All this just confirms with empirical analysis the suspicions we've had based on multiple anecdotal observations. Those who believe quantitative methods are impractical in cybersecurity are not saying so because they know more about cybersecurity but because they know less about quantitative methods. If you think that you understand quantitative probabilistic methods but do not agree that these methods are feasible in cybersecurity, don't shoot the messenger. We're just reporting the observation. For those of you in the majority who believe better methods are feasible and are supportive of exploring them, we don't mean to preach to the choir. Perhaps you can use this information to diagnose internal resistance and possibly influence future training and hiring decisions to address unfamiliarity with quantitative methods in cybersecurity.

It may be a hard pill to swallow for some, but the conclusion from our survey is as unavoidable as it is harsh. Cybersecurity is a critically important topic of growing concern and we don't have the luxury of pulling punches when solving this problem. As we argued in Chapter 4 as well as earlier in this chapter, all models should be critically evaluated, including quantitative solutions, so it is not our objective to browbeat these voices into silence. But blanket objections to quantitative methods need to be recognized as nothing more than stats‐phobia—born of stats illiteracy.

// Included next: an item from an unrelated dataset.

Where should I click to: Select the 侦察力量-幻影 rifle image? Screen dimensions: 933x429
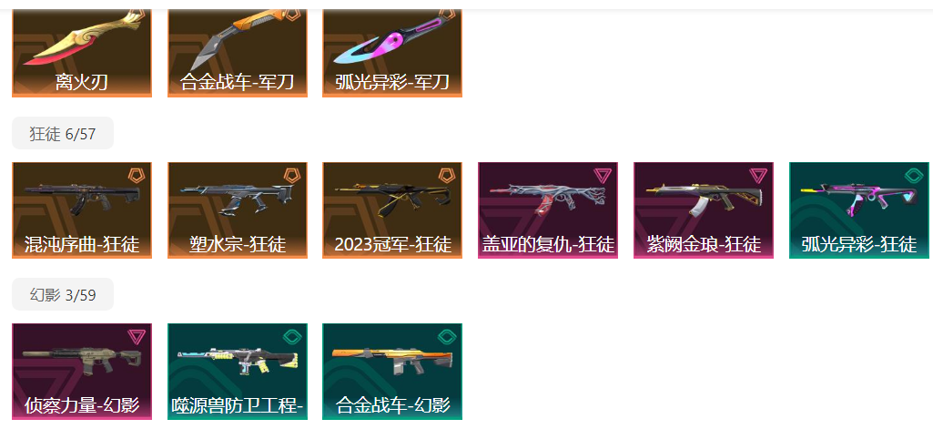tap(83, 362)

Since the first edition of this book, we have gotten some emails on this point and we will continue to get them with this edition. But the math is sound and the arguments against the conclusion will contain critical flaws (we know this because we have already seen many of them). The person at Hubbard Decision Research who assisted with this analysis was one of HDR's senior quantitative analysts, Jim Clinton. He has a PhD in cognitive psychology and has published scientific research specializing in the application of advanced statistical methods to experimental psychology. So, yes, he knows what he is doing when he is assessing the statistical validity of a survey. We mention this in anticipation of objections to the survey methods, the number and type of questions we used, and the overall statistical significance. The methods, the sample size, and the correct answers to the stats literacy questions are all quite sound. But we know from past experience and the results of this survey that there will be some people who—based on an incorrect belief of their understanding of statistical methods—presume that because the findings contradict the math they do in their heads, it must be the survey that was wrong. It's not. We didn't do the math in our heads. We did the actual math. Now let's continue.

Same Fallacy: More Forms

The 29% who agreed with the statement “Ordinal scales or qualitative methods alleviate the problems with quantitative methods” were committing a type of Exsupero Ursus fallacy. The thinking here is that because quantitative methods are imperfect, we must use the alternative, which somehow corrects for these errors. But what is this alleged mechanism of correction? From what we see of the research previously presented, not only do ordinal scales and risk matrices not correct for the errors of quantitative methods, they add errors of their own.

Again, we believe we should always ask tough questions of any method, including quantitative ones, and we've attempted to address this by citing overwhelming research to make our point. But we also apply the same skepticism to the preferred, softer alternatives promoted by so many standards organizations and consulting firms. We cited research that consistently finds flaws in these methods and finds a relative advantage in quantitative methods.

“Probabilistic methods are impractical because probabilities need exact data to be computed and we don't have exact data” is a related and common objection to the use of statistics in many fields, not just cybersecurity. In our survey, 23% of respondents agreed with the statement. Yet, as we mentioned in Chapter 2, you have more data than you think and need less than you think, if you are resourceful in gathering data and if you actually do the math with the little data you may have. The Exsupero Ursus fallacy here, again, is that the alternative to the proposed quantitative method somehow alleviates the lack of data. On the contrary, it appears ordinal scales and expert intuition may be useful in obfuscating the lack of data because they gloss over the entire issue. Again, the previous research shows that ordinal scales and risk matrices might actually add error—that is, they literally reduce the limited information available to the intuition of the person using them.

Fortunately, like the other anti‐quant‐attitude questions, most respondents disagreed. They are more willing than not to try better methods. However, 23% is a significant portion of cybersecurity professionals who have a fundamental misunderstanding of why probabilistic methods are used. One of those who agreed with the statement wrote the following in an open‐ended response section of the survey:

The problem I have always had with quantifying a security risk is that when you have a vulnerability, say, an unpatched server, there is such a wide range of things that could happen if that was to be exploited … So, what does it mean to go to your board and say, well, this could result in a loss in the range of $0–$500 million?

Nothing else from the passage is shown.